Table 3 and Table 4 demonstrate that, under the same test conditions, a performance comparison of the ECC and Paillier encryption algorithms for 128-bit personal information shows that, with a 1024-bit key length, ECC’s encryption and decryption efficiency is slightly lower than that of the Paillier algorithm, but the difference is very small, only 12.6 ms. The encryption and decryption processes can be completed within milliseconds, making the gap negligible. As the key length increases to 3072 bits, the encryption and decryption efficiency gap between ECC and Paillier widens; it remains on the millisecond scale, but Paillier’s key generation time also extends to 1.64 s. Considering that in practical application development, not all scenarios require long keys, especially when uploading data on blockchain platforms like Ethereum, where gas fees and limited storage capacity are concerns, long keys are not the ideal choice. In terms of total time, the ECC algorithm used in our scheme exhibits higher efficiency compared to the Paillier algorithm.

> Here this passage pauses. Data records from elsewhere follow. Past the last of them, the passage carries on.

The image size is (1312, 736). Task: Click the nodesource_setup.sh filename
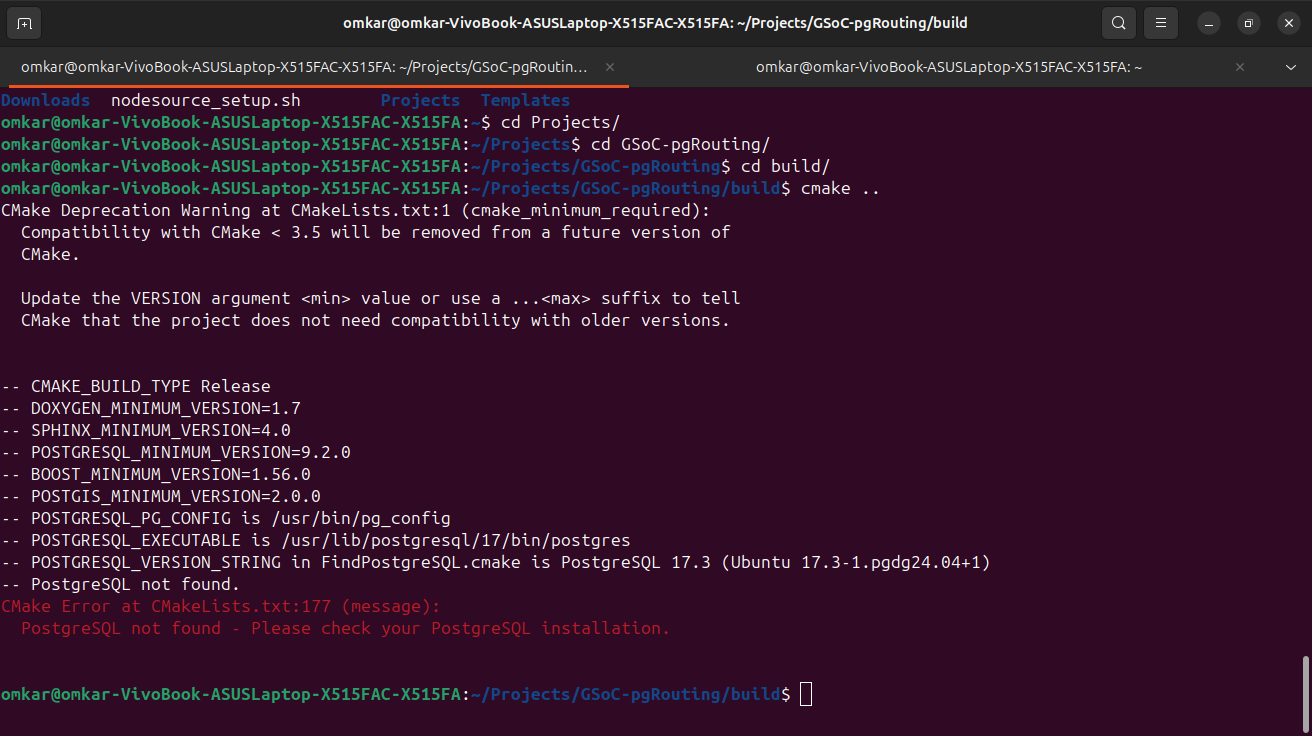[205, 100]
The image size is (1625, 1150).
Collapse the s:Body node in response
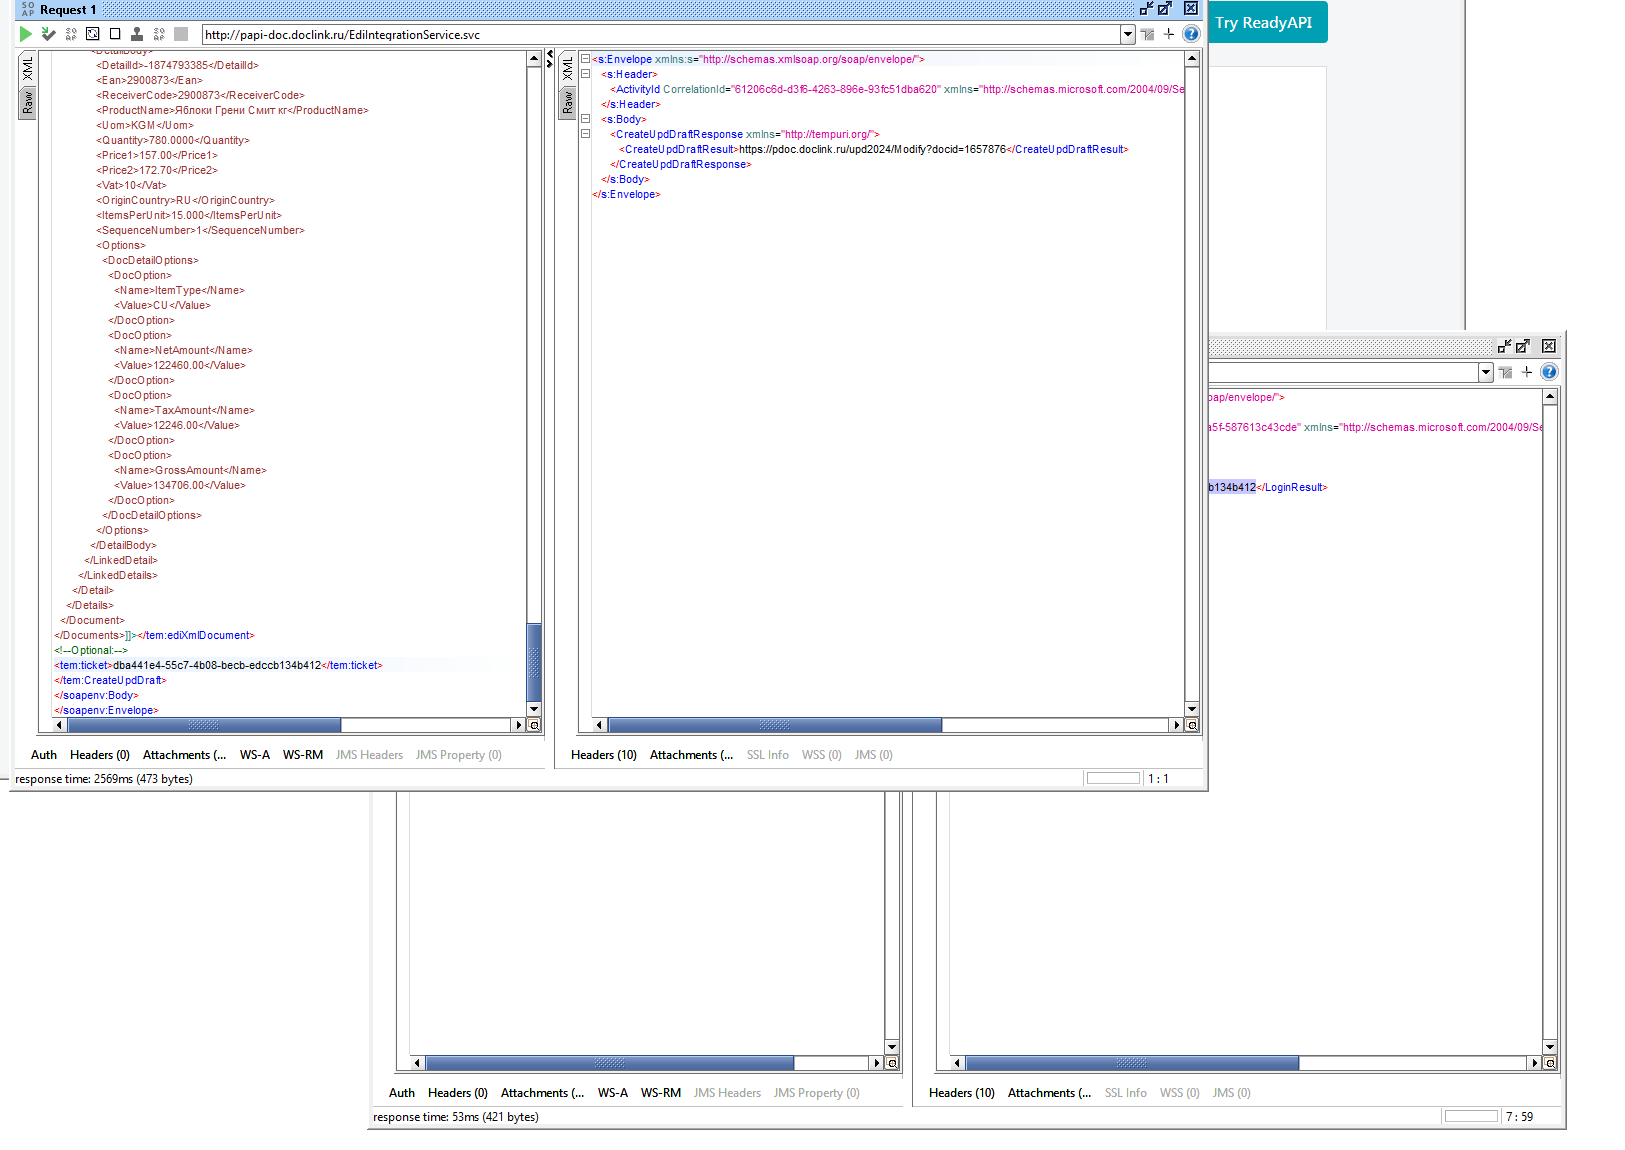585,119
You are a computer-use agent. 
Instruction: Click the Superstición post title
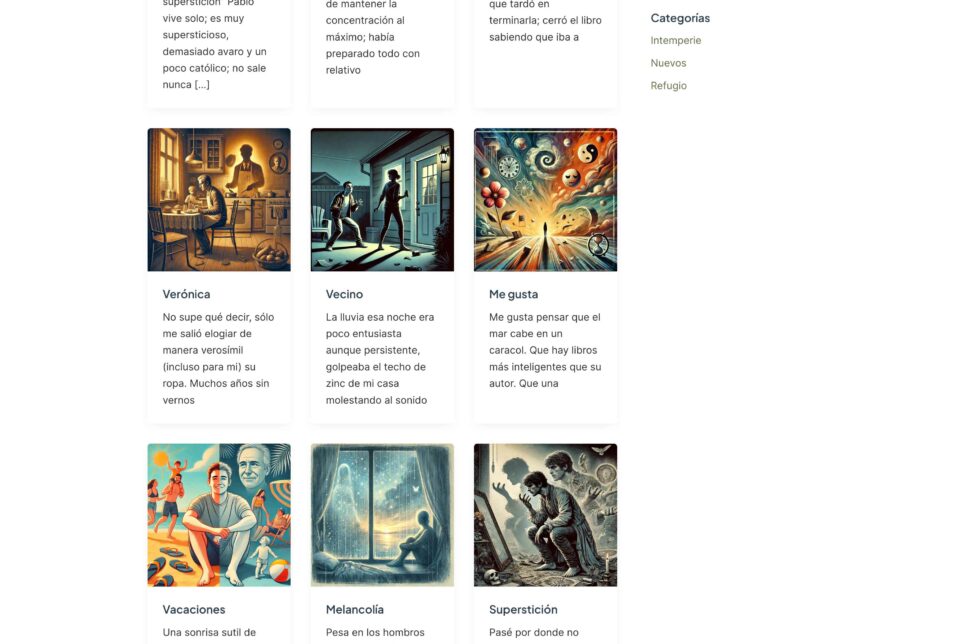tap(523, 609)
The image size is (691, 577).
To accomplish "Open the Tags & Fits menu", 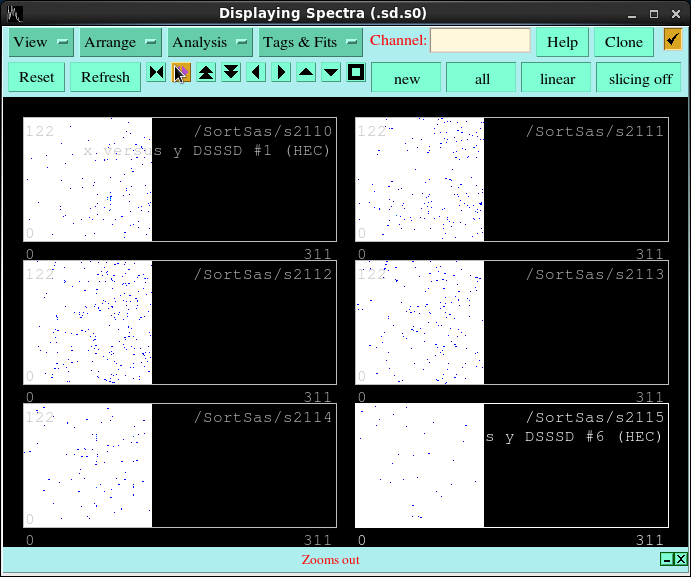I will click(x=310, y=42).
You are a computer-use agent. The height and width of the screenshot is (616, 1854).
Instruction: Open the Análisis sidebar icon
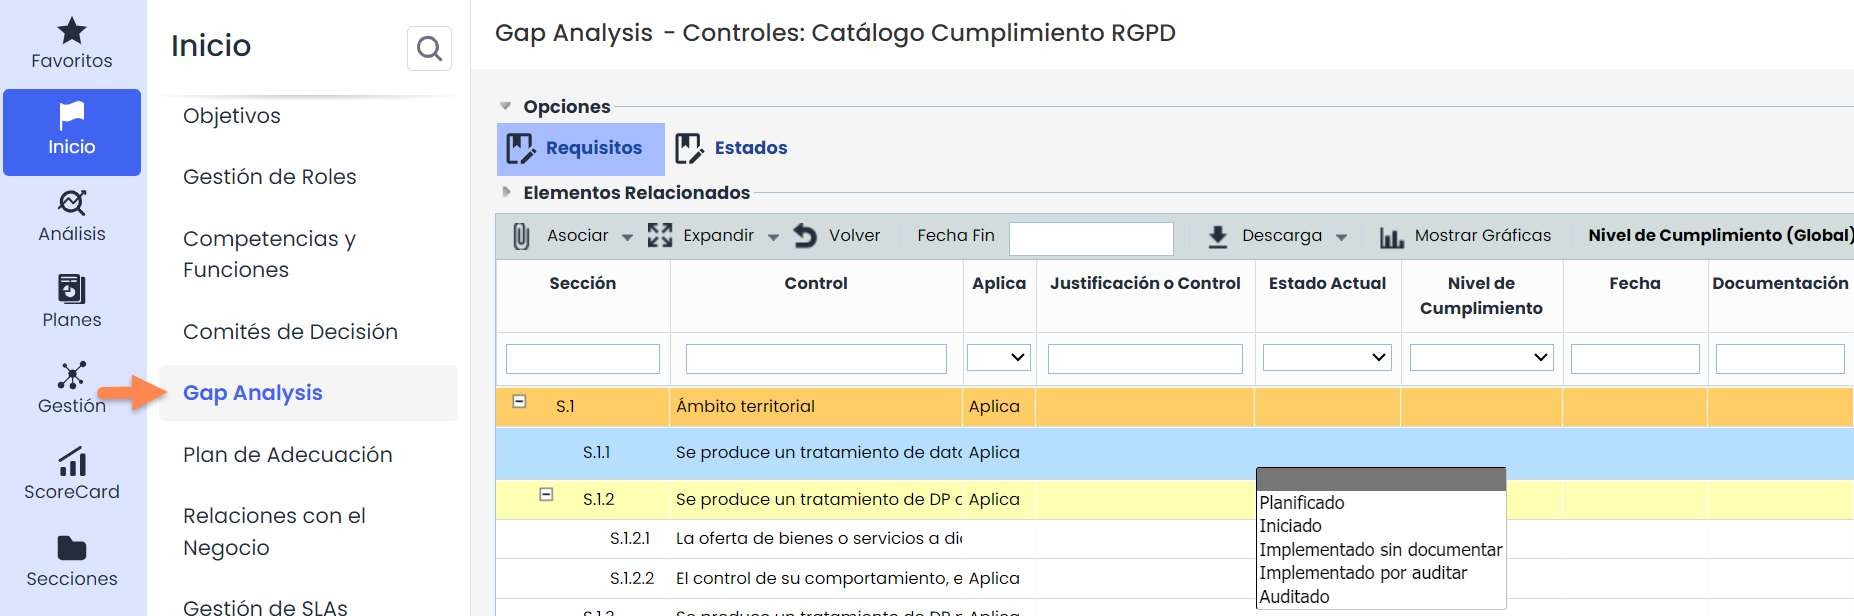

5.2. Zero-Knowledge Proof Algorithm

Our scheme utilizes zero-knowledge proof technology to authenticate intellectual property while protecting privacy. The focus is on the efficiency of the zero-knowledge proof, particularly the proving and verification times, which are the two key performance indicators. Proving time is the time required to generate a zero-knowledge proof, during which the prover uses private data (the hash preimage in our scheme) to construct a proof that can prove a certain assertion to the verifier without exposing private data. The proving time depends on algorithm complexity and data size. Verification time is the time when the verifier checks whether the proof is valid based on the proof and the verifying key provided by the prover. It similarly depends on algorithm complexity and data size. Experimental results indicate that while the proving time increases linearly with data size, the verification time remains relatively constant, between 335 ms and 345 ms. Our scheme adopts the method of off-chain generation of proofs and on-chain verification, so as the amount of data increases, the prover’s proof time increases without any impact on the performance of the entire blockchain system. The verification time is very short and almost unaffected by the size of the data. The experimental results are shown in Figure 9 and Figure 10.

Figure 9. Proving time.

Figure 10. Verification time.

6. Conclusions

After analyzing the issue of personal privacy information leakage in the process of blockchain-based intellectual property authentication, we proposed a blockchain-based intellectual property authentication method with privacy protection. Firstly, we proposed a scheme that combines ECC encryption and digital signatures to address the issue of personal privacy information leakage during the intellectual property registration process, allowing for selective disclosure of personal information. We also adopted a digital signature algorithm to ensure the integrity and non-falsifiability of the registration authentication information. Additionally, we introduced a zk-SNARK-based algorithm to authenticate encrypted information, enabling the verification of intellectual property ownership while safeguarding personal privacy data. Finally, to address the issue of storing large intellectual property and zero-knowledge proof files, which are too voluminous for blockchain, we introduced the IPFS distributed storage system. This system accommodates all large files externally while only the corresponding storage addresses are recorded on the blockchain. To assess the performance of our algorithm comprehensively, we conducted tests on its efficiency in encryption, decryption, and the generation and verification of zero-knowledge proofs. The results show that the scheme performed well. In the future, we will explore a more efficient privacy protection scheme that simultaneously protects users’ intellectual property and their personal privacy and security.